The Steelers need help at the tight end position. Here are the pros and cons of drafting a tight as opposed to signing one in free agency.
With the third-worst salary cap situation in the NFL, the Steelers have some big decisions to make. Right now, they don’t even have enough money to sign their 2020 rookie draft class, let alone add talent through free agency.
Though things aren’t looking great for Pittsburgh, there are several cuts the Steelers could make to free up cap space in a hurry. One big question surrounding the organization this offseason is what are they going to do at tight end?
Vance McDonald is set to make $14.2 million over the next two seasons, and the Steelers could opt out of his contract with minimal dead money. Nick Vannett is an unrestricted free agent, while Zach Gentry was too raw to contribute in 2019.
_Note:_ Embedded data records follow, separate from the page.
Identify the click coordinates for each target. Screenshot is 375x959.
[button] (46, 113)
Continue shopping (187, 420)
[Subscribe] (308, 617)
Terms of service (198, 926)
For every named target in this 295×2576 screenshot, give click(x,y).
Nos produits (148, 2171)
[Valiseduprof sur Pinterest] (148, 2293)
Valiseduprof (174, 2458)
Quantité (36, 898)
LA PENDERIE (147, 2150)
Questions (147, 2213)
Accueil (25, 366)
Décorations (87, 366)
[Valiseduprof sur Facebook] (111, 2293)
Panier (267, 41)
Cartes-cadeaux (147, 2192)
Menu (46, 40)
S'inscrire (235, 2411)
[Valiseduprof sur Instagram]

With the tight end position in need of improvement (if not a complete overhaul), there is little doubt the Steelers will reach out for depth at the position this offseason. But the question they need to ask is do they draft a tight end or sign one in free agency.
There are pros and cons to each side:
Drafting a tight end
Tight ends have been perhaps the most commonly mocked position to the Steelers in the second round this offseason, and it’s not hard to see why. A receiving ‘move’ tight end – like Washington’s Hunter Bryant, for example – could step in and help contribute in the passing game from day one.
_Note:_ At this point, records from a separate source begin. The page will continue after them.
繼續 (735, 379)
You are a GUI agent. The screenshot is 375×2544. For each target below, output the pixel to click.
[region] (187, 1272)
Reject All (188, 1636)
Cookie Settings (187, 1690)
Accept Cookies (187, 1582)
Though there aren’t any elite tight end prospects this year like T.J. Hockenson from 2019, there are several players who are going to be well worth a mid-second round pick. The Steelers haven’t drafted a tight end higher than the 5th round since taking Matt Spaeth in the 3rd all the way back in 2007.
Because of their numerous roles on offense, tight ends are one of the hardest positions in the league to develop, and it often takes years before they reach their full potential in the NFL. On the other hand, drafting a tight end early means the Steelers would get four cheap years on a rookie contract, and they wouldn’t have to get rid of Vance McDonald unless they needed to spend money elsewhere.
Signing a tight end
Signing a tight end could be effective in its own right, and is perhaps the better alternative for here and now. With Ben Roethlisberger turning 38 years old this offseason, Pittsburgh’s window of opportunity to get back to the Super Bowl is quickly closing.
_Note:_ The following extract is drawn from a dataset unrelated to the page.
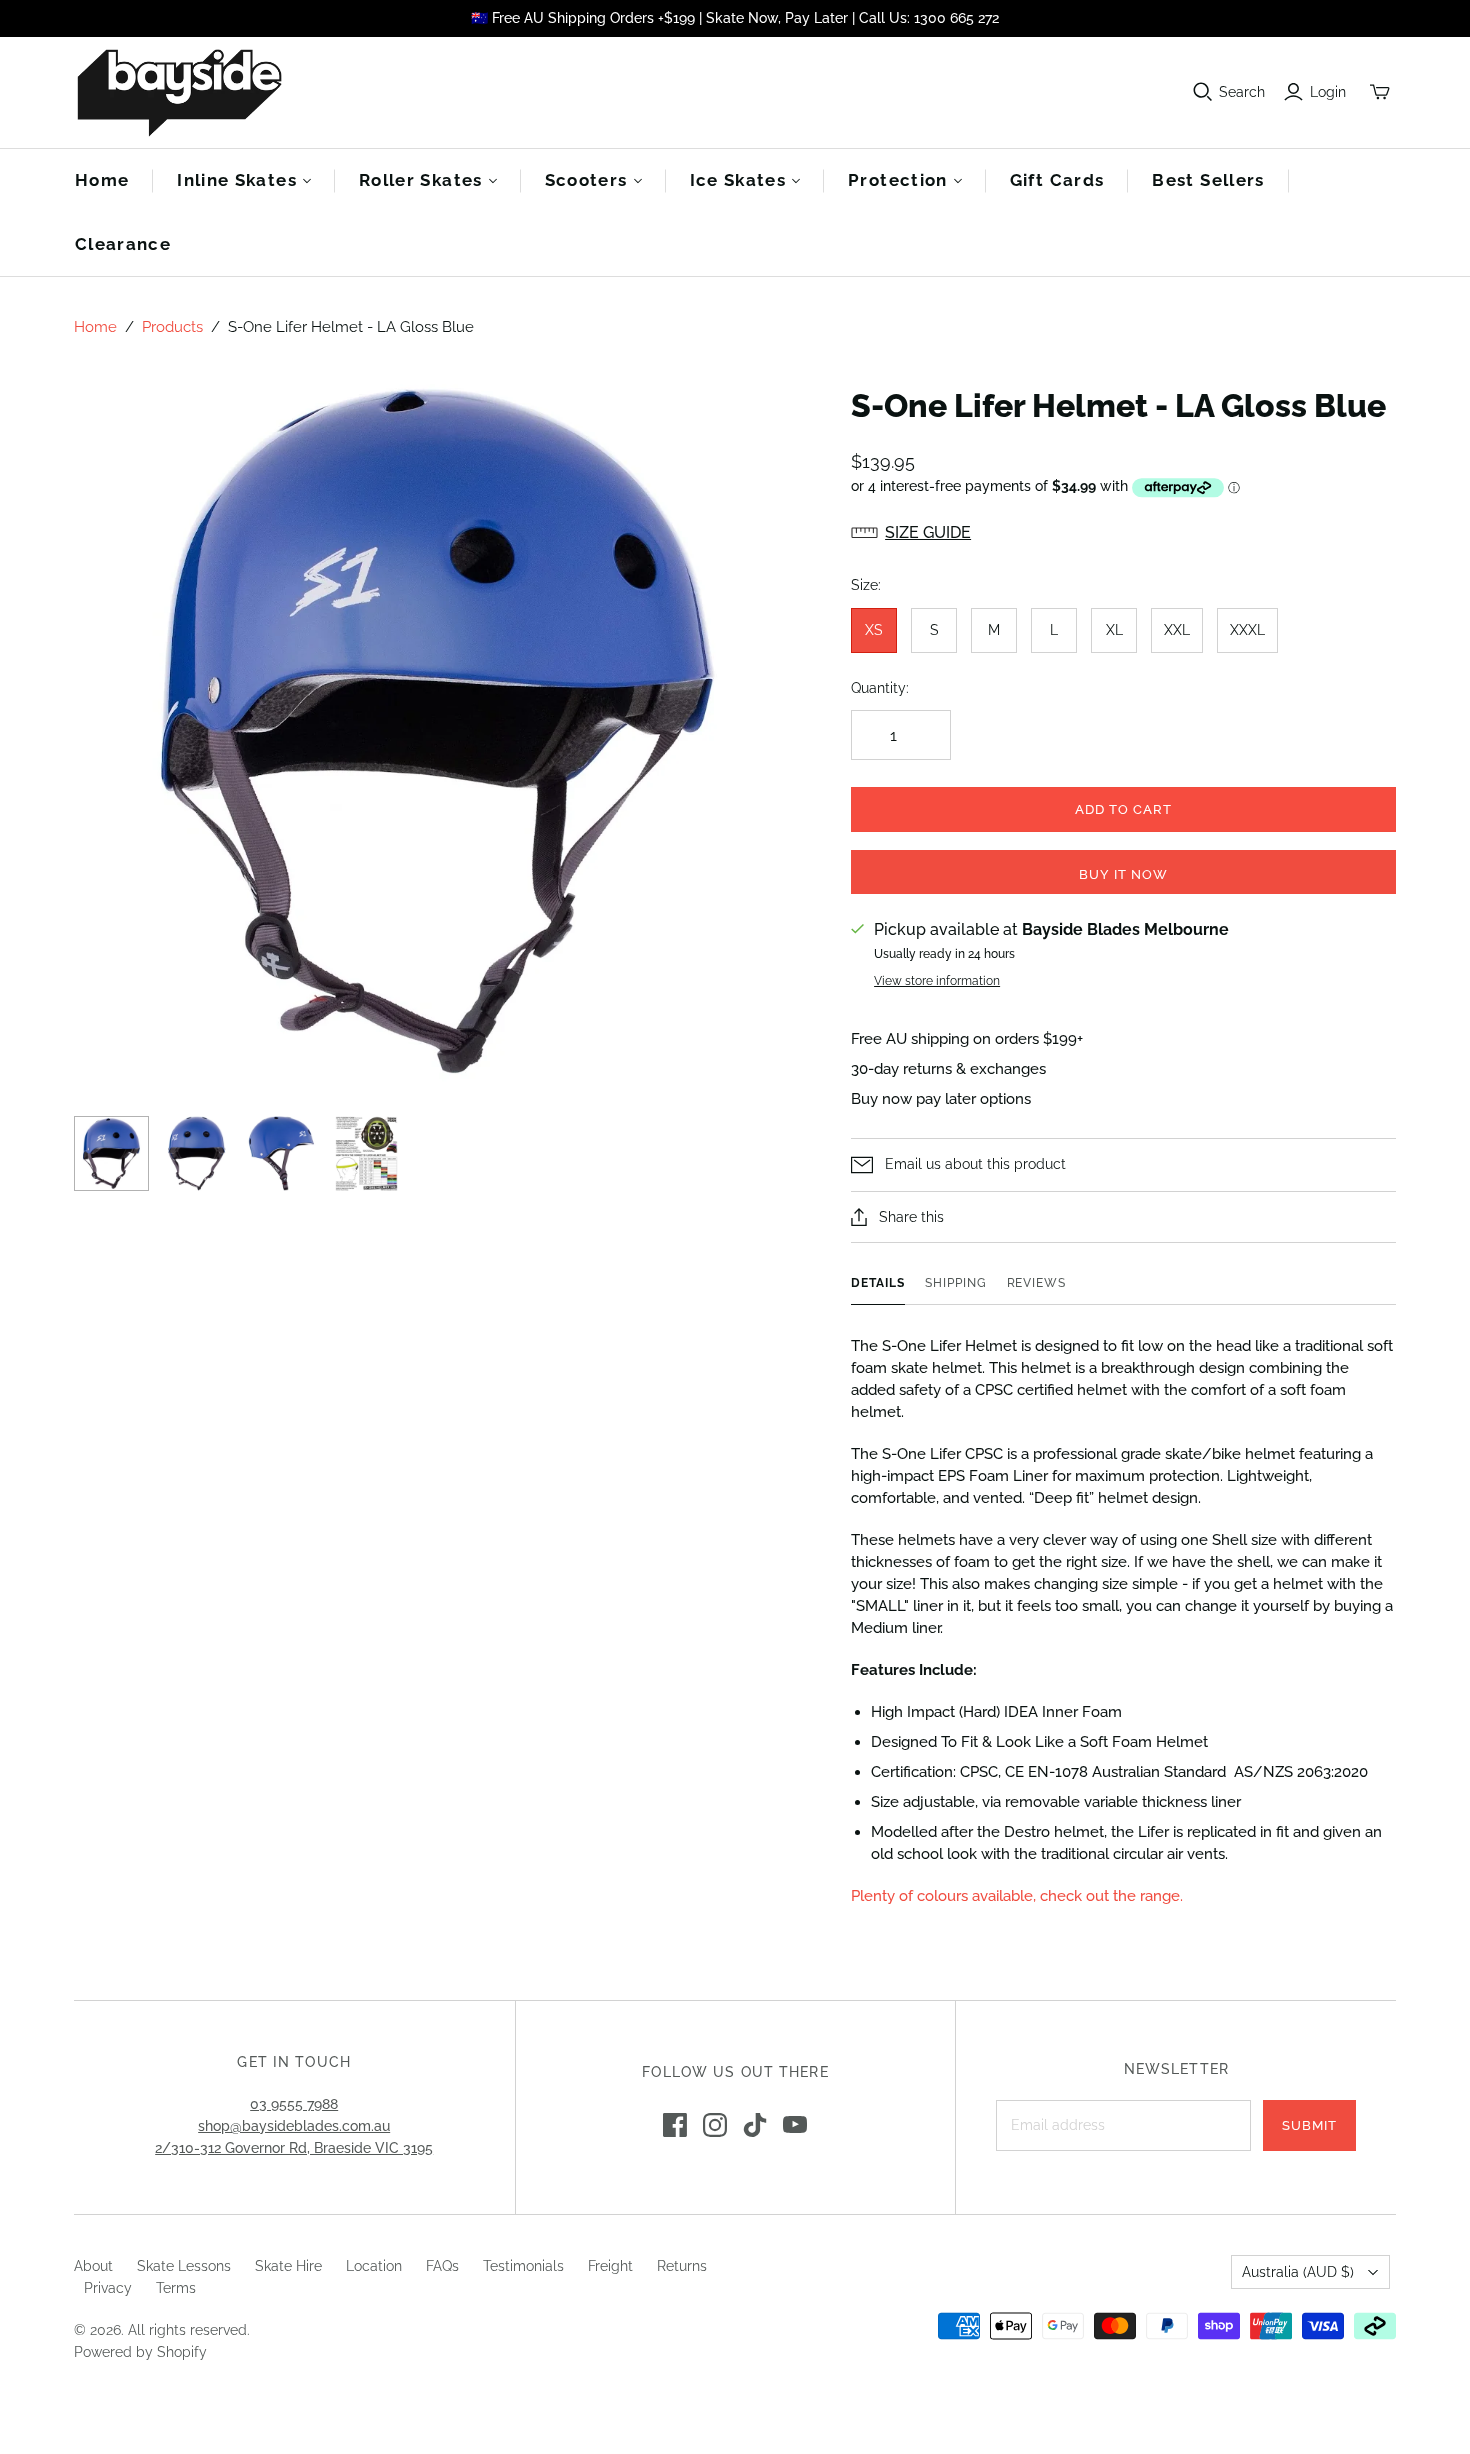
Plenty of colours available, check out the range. (1017, 1896)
Adding a veteran free agent could be the way to go. By the time the Steelers are able to develop a rookie tight end, Ben’s career could be over with. However, if they were to sign a player like Hunter Henry, Eric Ebron, or Austin Hooper, it could immediately help improve the NFL’s 30th ranked offense from a season ago.
This issue, obviously, is the money. Free agency is paying great money for good talent, and the Steelers are basically broke. As I mentioned earlier, there are ways of freeing up cap space, but they will likely do so to retain Bud Dupree. Restructuring contracts is always an option as well.
At the end of the day, it’s hard to say if there is a right or wrong decision here. Because of the learning curve at the position, my preference would be to add a starting-caliber tight end via free agency this year. We will find out what the Steelers will do soon.